You didn't have to feel anything after school, either, when the telephone rang and it was Mom saying, “I'm sorry I had to leave so suddenly. Dakar? Dakar, are you there? I tried to tell you when we were chopping the onions that I talked to Aunt Lily's doctor, and he said I should get here as quickly as possible.” You didn't have to feel. You could just say, “Uh-huh,” and get off the phone.

That night, when Jakarta and Dad sat at the table having a hot political argument, you could tell yourself it was nothing; you were used to political discussions. You could pretend you didn't notice that Jakarta and Dad seemed to have grown rough edges and rubbed against each other like a cheese grater rubbing against a cheese grater.

The next night, when Jakarta and Dad sat in stone silence, you could be a stone, too. It was safe being a stony lump of ice. You didn't even have to ache with longing to hear Mom's voice.

Jakarta must have been aching, too. “I want to call Mom,” she told Dad late that week. “Please show me how to make a long-distance call.”

“You can't,” he said gently. “Aunt Lily doesn't have a phone on the farm. Apparently she likes life reeeeal simple. But Mom said she would call us from a neighbor's house every week.”

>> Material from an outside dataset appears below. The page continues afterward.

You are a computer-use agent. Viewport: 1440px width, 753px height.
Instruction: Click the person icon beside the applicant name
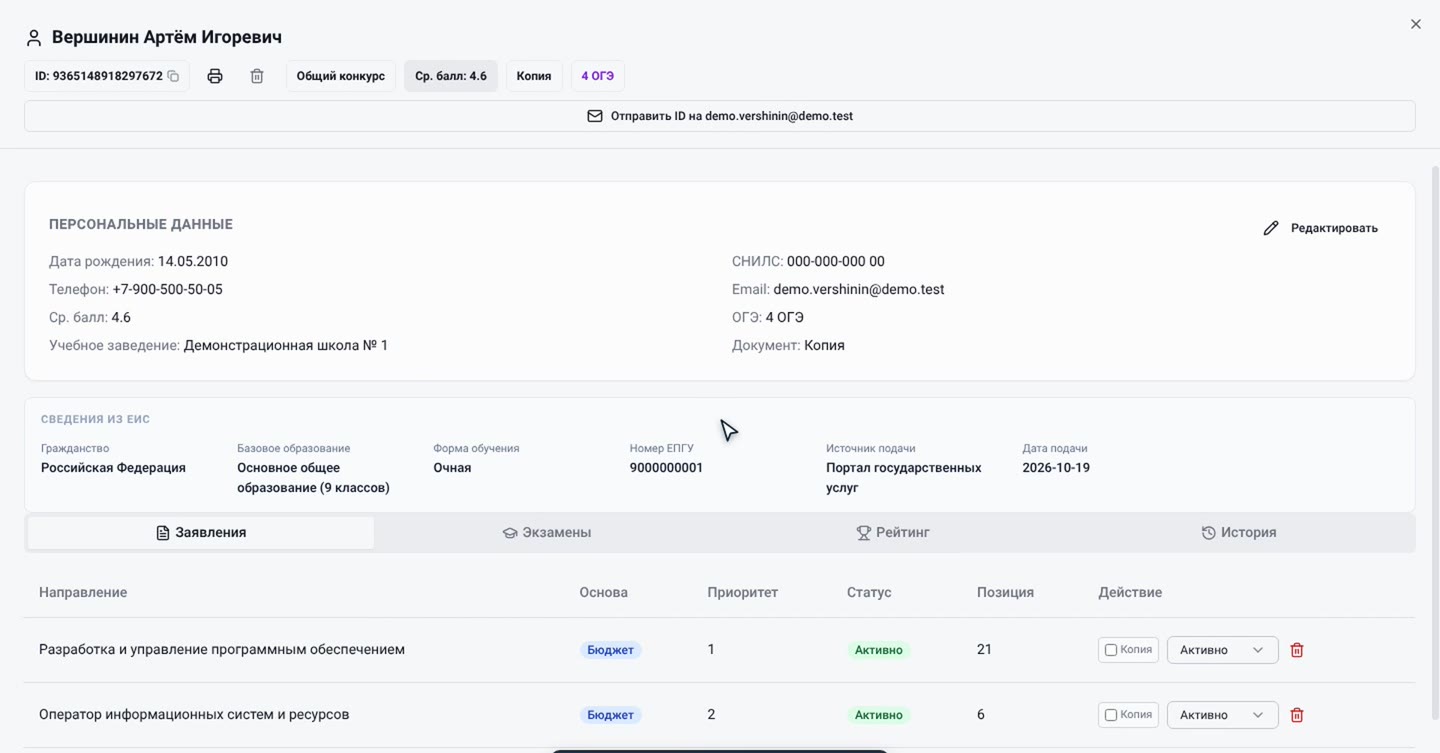[x=34, y=38]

“Why did you make her go?” Jakarta asked ferociously. When Dad started to answer, she put her hands over her ears and ran out the door.

After Dakar helped Dad do the dishes, she went out and found Jakarta sitting on the porch. Jakarta had slipped her arms out of her sweater, wrapping the knitted arms around herself in a kind of hug. She'd been crying again, and the tears left shiny streaks on her face.